Results will be submitted in a file with one line for each T-H pair in the test set, in the following format:
pair_id<blank space>judgment
where
The first line in the file should look as follows:
ranked:<blank space>"YES|NO"
The first line indicates whether the submission includes confidence ranking of the pairs (see evaluation measures above). Average precision will be computed only for systems that specify "ranked: YES" in the first line. If the submission includes confidence ranking, the pairs in the file should be ordered by decreasing entailment confidence order: the first pair should be the one for which the entailment is most certain, and the last pair should be the one for which the entailment is least likely (i.e. the one for which the judgment as "NO" is the most certain). Thus, in a ranked list all the positively classified pairs are expected to appear before all those that are classified as negative.
Each submitted run must be a plain text file, with a filename composed of a unique 5-6 element alpha-numeric string, and the number of run separated by "-", e.g. CLCT07-run1.txt. Participating teams will be allowed to submit 2 result files per system. The corresponding result files should be named XXXXX-run1.txt, and XXXXX-run2.txt if a second run is submitted for the same system.
The results files should be zipped and submitted via email to infocelct at itc . it, with the subject line "[RTE3 RESULT SUBMISSION]".
Participants are requested to submit a full system report by March 26, 2007. It should be noted that the change of schedule for paper submissions, from April 2 to March 26, 2007, was due to the merging of the RTE workshop with the Paraphrasing Workshop, which will result in unifying the reviewing process of the two types of papers ( system and technical ) and make it more competitive for RTE system reports. As the schedule is quite tight, we suggest preparing a draft of the paper in advance of receiving results of the system evaluation. Report submissions will follow the same procedure for article submissions as for the main workshop (using the START system). Report submissions must be uploaded by filling out the submission form at the following URL: www.softconf.com/acl07/ACL07-WS9/submit.html. Please remember to select the "RTE3 paper" option in the Submission category field.

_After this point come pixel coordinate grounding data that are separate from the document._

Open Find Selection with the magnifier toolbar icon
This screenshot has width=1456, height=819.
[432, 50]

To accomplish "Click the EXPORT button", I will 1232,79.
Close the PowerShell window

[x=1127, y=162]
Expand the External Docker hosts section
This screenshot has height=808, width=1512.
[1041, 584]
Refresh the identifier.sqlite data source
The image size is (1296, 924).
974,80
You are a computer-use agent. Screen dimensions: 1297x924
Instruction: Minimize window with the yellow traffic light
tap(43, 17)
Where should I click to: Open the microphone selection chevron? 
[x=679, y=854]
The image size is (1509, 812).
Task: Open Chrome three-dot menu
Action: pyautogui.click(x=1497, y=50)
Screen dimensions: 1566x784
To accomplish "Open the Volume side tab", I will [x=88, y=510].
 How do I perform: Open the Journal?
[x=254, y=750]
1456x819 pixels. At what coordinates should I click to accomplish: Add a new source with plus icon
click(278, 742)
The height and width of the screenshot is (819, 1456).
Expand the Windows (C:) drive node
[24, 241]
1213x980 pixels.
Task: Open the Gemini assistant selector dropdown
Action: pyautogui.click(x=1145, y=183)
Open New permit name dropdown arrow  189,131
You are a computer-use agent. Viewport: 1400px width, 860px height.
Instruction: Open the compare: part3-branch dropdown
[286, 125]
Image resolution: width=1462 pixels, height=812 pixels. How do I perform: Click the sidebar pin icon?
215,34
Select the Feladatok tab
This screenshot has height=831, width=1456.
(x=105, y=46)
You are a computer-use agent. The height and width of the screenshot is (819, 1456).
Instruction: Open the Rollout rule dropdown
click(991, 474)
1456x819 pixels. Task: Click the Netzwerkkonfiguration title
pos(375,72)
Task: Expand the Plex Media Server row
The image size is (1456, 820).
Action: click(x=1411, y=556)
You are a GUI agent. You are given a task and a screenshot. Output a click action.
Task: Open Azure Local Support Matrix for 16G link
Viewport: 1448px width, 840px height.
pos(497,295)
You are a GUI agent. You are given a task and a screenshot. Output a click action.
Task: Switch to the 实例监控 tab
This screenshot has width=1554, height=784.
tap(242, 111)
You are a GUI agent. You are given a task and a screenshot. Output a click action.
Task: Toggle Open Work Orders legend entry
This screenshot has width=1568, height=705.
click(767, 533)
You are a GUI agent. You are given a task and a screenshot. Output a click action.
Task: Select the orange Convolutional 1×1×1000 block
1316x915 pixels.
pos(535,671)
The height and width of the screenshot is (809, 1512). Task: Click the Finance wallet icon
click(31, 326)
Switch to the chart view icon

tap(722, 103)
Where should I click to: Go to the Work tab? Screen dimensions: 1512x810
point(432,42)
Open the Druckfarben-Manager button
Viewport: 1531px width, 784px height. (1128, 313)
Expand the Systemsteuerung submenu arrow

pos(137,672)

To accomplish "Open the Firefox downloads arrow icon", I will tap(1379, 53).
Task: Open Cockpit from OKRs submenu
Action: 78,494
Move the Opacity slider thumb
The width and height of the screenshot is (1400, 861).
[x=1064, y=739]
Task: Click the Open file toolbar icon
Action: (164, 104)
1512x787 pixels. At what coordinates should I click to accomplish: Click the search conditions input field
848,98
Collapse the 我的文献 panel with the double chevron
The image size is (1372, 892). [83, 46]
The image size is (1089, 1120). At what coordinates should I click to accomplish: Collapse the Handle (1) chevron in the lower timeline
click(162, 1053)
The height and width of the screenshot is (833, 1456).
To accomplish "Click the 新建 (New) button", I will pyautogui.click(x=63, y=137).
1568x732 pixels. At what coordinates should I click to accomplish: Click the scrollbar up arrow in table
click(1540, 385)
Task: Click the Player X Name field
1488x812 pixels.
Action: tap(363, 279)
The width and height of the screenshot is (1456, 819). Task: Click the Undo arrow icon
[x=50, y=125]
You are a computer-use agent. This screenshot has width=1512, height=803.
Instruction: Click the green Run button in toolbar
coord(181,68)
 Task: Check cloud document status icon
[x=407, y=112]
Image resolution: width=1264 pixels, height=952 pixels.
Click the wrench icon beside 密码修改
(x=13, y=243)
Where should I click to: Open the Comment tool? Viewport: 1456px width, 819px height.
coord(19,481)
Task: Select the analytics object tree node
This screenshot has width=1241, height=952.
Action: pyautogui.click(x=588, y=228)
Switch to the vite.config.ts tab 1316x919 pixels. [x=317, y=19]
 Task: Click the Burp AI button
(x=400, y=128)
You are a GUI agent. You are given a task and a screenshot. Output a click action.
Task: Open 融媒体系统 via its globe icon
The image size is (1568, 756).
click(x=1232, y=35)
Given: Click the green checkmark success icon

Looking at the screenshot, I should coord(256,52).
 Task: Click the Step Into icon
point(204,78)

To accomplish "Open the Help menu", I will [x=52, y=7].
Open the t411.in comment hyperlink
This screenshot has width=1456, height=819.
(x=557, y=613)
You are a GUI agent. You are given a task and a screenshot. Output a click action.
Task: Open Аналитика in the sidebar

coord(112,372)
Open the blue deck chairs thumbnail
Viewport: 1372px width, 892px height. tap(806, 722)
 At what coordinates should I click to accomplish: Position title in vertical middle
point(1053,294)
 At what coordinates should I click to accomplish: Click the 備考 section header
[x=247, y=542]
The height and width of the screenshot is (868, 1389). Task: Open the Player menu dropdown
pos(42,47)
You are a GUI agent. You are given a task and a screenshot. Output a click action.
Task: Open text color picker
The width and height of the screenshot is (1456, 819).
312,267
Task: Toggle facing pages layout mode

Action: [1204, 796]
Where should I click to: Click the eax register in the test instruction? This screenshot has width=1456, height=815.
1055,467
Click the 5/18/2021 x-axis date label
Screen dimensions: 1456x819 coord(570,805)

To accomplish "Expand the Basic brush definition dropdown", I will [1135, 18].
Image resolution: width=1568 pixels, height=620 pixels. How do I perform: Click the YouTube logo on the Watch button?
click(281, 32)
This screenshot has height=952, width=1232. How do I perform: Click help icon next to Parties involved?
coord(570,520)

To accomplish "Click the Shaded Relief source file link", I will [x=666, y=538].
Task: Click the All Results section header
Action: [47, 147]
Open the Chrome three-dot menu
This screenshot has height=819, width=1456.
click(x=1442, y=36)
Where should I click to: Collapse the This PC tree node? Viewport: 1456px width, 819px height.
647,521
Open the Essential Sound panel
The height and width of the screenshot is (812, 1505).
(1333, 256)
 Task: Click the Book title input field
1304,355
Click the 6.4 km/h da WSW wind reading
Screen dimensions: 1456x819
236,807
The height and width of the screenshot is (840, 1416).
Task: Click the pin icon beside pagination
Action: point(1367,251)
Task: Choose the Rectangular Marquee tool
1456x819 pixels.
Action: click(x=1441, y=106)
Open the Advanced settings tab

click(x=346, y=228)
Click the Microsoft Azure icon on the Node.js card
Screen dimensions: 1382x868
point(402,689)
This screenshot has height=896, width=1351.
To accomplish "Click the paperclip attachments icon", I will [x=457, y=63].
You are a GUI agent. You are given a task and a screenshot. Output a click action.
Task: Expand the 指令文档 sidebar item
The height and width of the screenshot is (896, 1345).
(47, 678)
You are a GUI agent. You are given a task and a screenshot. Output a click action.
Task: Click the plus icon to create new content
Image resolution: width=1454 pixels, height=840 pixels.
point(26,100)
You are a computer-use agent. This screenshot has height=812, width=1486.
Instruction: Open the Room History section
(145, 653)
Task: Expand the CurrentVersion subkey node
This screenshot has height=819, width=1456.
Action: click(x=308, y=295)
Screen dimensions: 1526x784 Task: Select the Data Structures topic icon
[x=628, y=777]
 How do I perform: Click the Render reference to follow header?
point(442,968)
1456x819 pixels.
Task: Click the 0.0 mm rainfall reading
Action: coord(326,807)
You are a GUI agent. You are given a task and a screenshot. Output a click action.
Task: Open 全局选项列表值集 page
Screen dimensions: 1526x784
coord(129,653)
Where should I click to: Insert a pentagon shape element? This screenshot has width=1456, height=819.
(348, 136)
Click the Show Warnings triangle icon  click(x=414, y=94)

Reports should include up to 6 double column pages, using the ACL Style files and guidelines. As the reports presented at the workshop are expected to be very informative, in order to further explore entailment phenomena and any alternative methods of approaching it, we suggest an analysis of results and a presentation of any general observations you might have about the entailment recognition problem, in addition to the straightforward system description.
Due to workshop time limitations this year, not all system reports will be presented orally. The reviewing of RTE3 system reports will be blind and the papers should not include the authors' names and affiliations. The best will presented orally, while the remaining papers which pass a sufficient level of quality will be presented as posters. Reviews with comments for the camera ready version and decisions about presentation in the workshop will be sent back to the authors by April 23, 2007.
The camera ready version of each report, to be included in the workshop proceedings, should be submitted in pdf format (with no page numbers) by May 6, 2007.